I'm also reminded of Haydn (who has predilection for monothematicism):


----------



## hammeredklavier (Feb 18, 2018)




----------



## consuono (Mar 27, 2020)

I think they're both very different composers, and Shostakovich had to deal with (maybe) inhibiting life-or-death political pressures that Beethoven didn't really have to worry about. There's also that bitter sarcastic edge that Shostakovich has sometimes that I don't sense all that much in Beethoven.
I haven't looked closely into the structure of Shostakovich's symphonies though, but on the surface they don't strike me as all that reminiscent of Beethoven tbh.


----------



## ORigel (May 7, 2020)

No. They are nothing like each other. I would say Schubert's "Great" C Major symphony is like Beethoven's.

Shostakovich symphonies are like Mahler symphonies in their musical language. They are both searching, playful, and sarcastic.


----------



## larold (Jul 20, 2017)

_However what I really find similarities between Beethoven and Shostakovich symphonies is their spirit: mainly immediate accessibility, having lots of rhythm, and sort of similar energy._

I find very little in common spiritually between the symphonies of Beethoven and Shostakovich. Beethoven tends to be heroic, leonine, in good spirits and hard driving. His music is almost universally easy to understand for anyone even if they don't know a bar line from a bar stool.

The only one of those qualities I find consistently in Shostakovich is he is driven. He is definitely not loaded with high spirits or heroism; his music is full of dark psychology and emotions. I also don't find Shostakovich all that accessible especially the symphonies 12 through 15. I would say only symphonies 1 and 9 are fairly accessible to someone that's never heard him. Most of the others can take a lot of exposure to understand.

I agree there is a link between Mahler and Shostakovich but not necessarily between Beethoven and either of them other than he being the father of the romantic symphony.


----------



## JAS (Mar 6, 2013)

I don't find Shostakovich's symphonies similar to Beethoven's in any meaningful way, let alone "the most similar."


----------



## Subutai (Feb 28, 2021)

No! Beethoven is god and Communists are atheists!


----------



## MatthewWeflen (Jan 24, 2019)

For what it's worth, Sony has a bunch of releases pairing Beethoven with Shostakovich. All are performed by Michael Sanderling and the Dresden Philharmonic. The Shosty symphonies are superb, I haven't warmed to the Beethoven yet.

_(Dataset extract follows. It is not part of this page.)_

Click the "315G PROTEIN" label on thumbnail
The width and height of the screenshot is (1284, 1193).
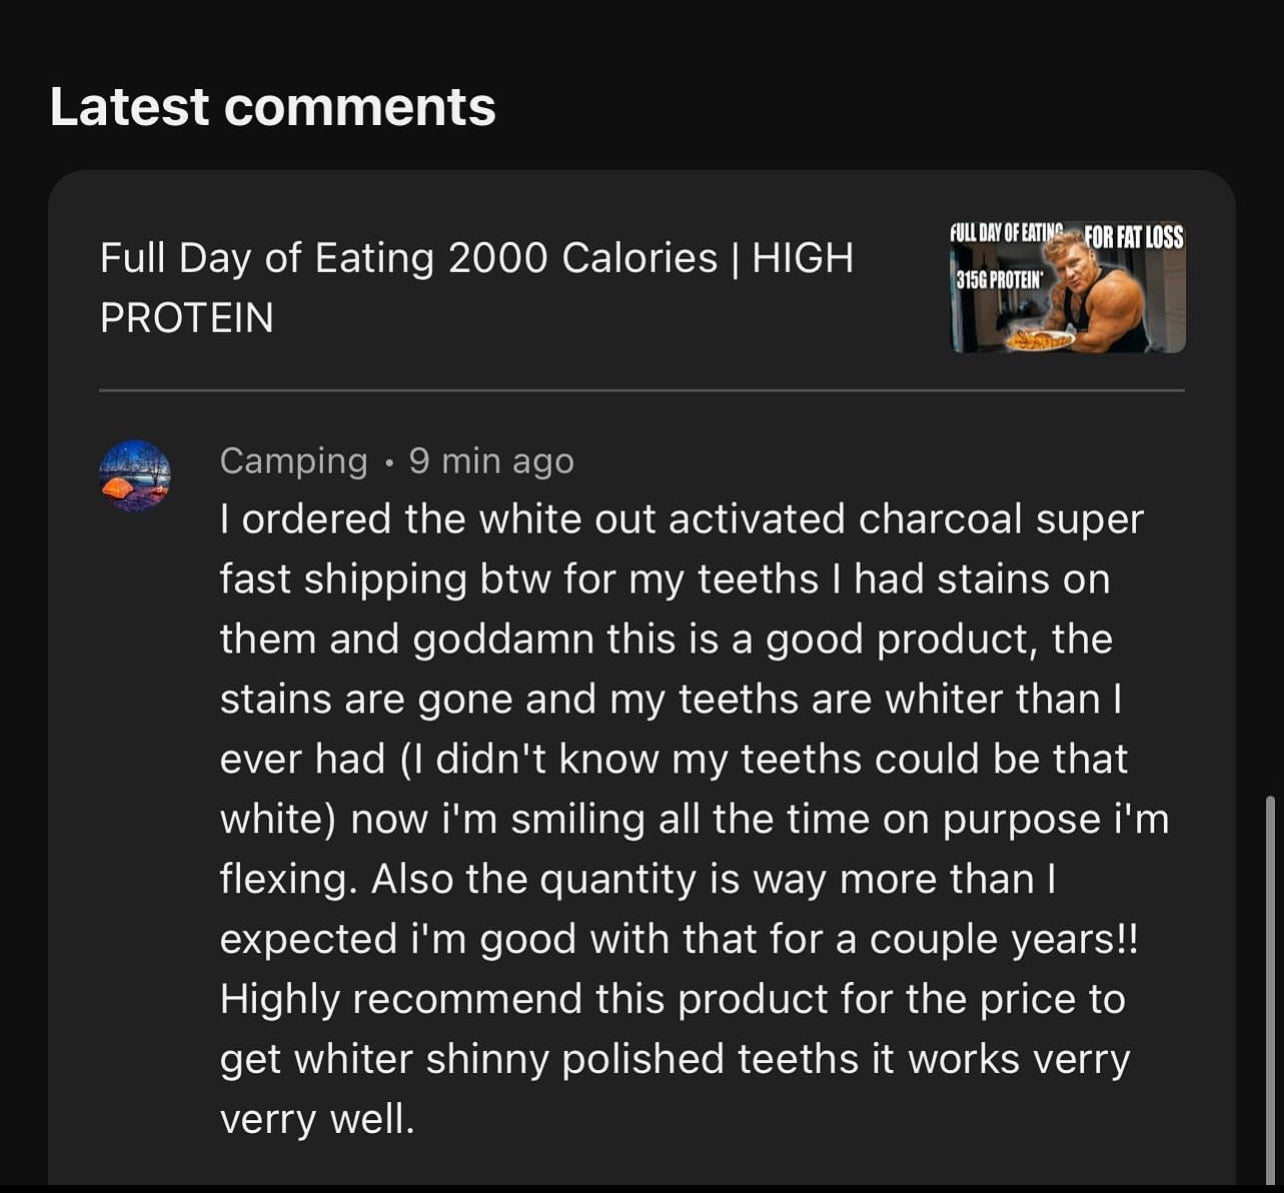pyautogui.click(x=999, y=280)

https://www.prestomusic.com/classic...ven-symphony-no-3-shostakovich-symphony-no-10

I honestly don't know what the point is besides irritating the consumer, who would be much better served by complete sets of each, both of which are now apparently out of print.


----------



## Enthusiast (Mar 5, 2016)

I find no similarities between the two. I quite like many of the Shostakovich symphonies but also find them a little suspect. If only he could have worked on them as Beethoven did his.


----------



## Dan Ante (May 4, 2016)

ZJovicic said:


> As a big fan of Beethoven's symphonies, I find that I also enjoy Shostakovich symphonies as well as find them quite accessible and also similar to Beethoven's...
> anyone else sharing that sentiment?


*I feel the same way, he is the next step after LvB the question is who will take over from Shosty...
*


----------



## EdwardBast (Nov 25, 2013)

Yes, there are strong similarities, as one would expect given that the tenets of Socialist Realism in instrumental music are rooted in 19th and early 20thc Beethoven criticism, most notably that of A.B. Marx. In fact, in Stalin's USSR similarity to Beethoven was more or less mandatory and institutionally enforced for public genres like the symphony. Shostakovich knew this and knew how to exploit this for his own ends. Why do you think Shostakovich so keenly felt the need to cap his Fifth with a triumphant finale in the major mode that it raises suspicions of sarcasm? It's because the socialist realist conception of optimism in instrumental music is based on the critical tradition of Beethoven's Fifth and Ninth Symphonies with Tchaikovsky's interpretations of his own symphonies as intermediaries. (Tchaikovsky said his Fourth was a reflection of Beethoven's Fifth, as heard in its reprise of an opening "Fate motive" in the finale.) Likewise, the structural parallels between Shostakovich's Tenth and Beethoven's Fifth are blindingly obvious. In both works a principal theme of the scherzo is derived from the symphony's opening motive and is reprised at a crucial juncture of the finale to put an optimistic conclusion in high relief. This was conscious imitation of Beethoven on Shostakovich's part. 

There are more general stylistic similarities as well, like Shostakovich's dramatic sense of structure, use of fugue (as in the Eighth), and motivic work — but I must get out and up into the mountain air on a beautiful, warm sunny day, so I'll stop here.


----------



## SearsPoncho (Sep 23, 2020)

I'm not sure Brahms has been mentioned, but his symphonies were the next step in the evolution of Beethoven's symphonic legacy and he would have been the first person to make this claim because he did - he saw himself as Beethoven's successor and waited until middle age before completing his first symphony because of the pressure he admittedly felt as Beethoven's musical heir. Even he admitted the similarity between the big tune in the 1st Symphony's Finale and the Ode to Joy theme in the Finale of Beethoven's 9th.


----------



## progmatist (Apr 3, 2021)

hammeredklavier said:


> In one part of this documentary, (I can't remember which part it is) the conductor guy talks about what he thinks as Shostakovich's allusion to Beethoven:


The point in this doc most relevant to this thread: when the Bolsheviks took over Russia, they banned every previous work by every previous composer....except Beethoven. Shostakovich was just starting out at the time, so there's bound to be a heavy Beethoven influence on his music.


----------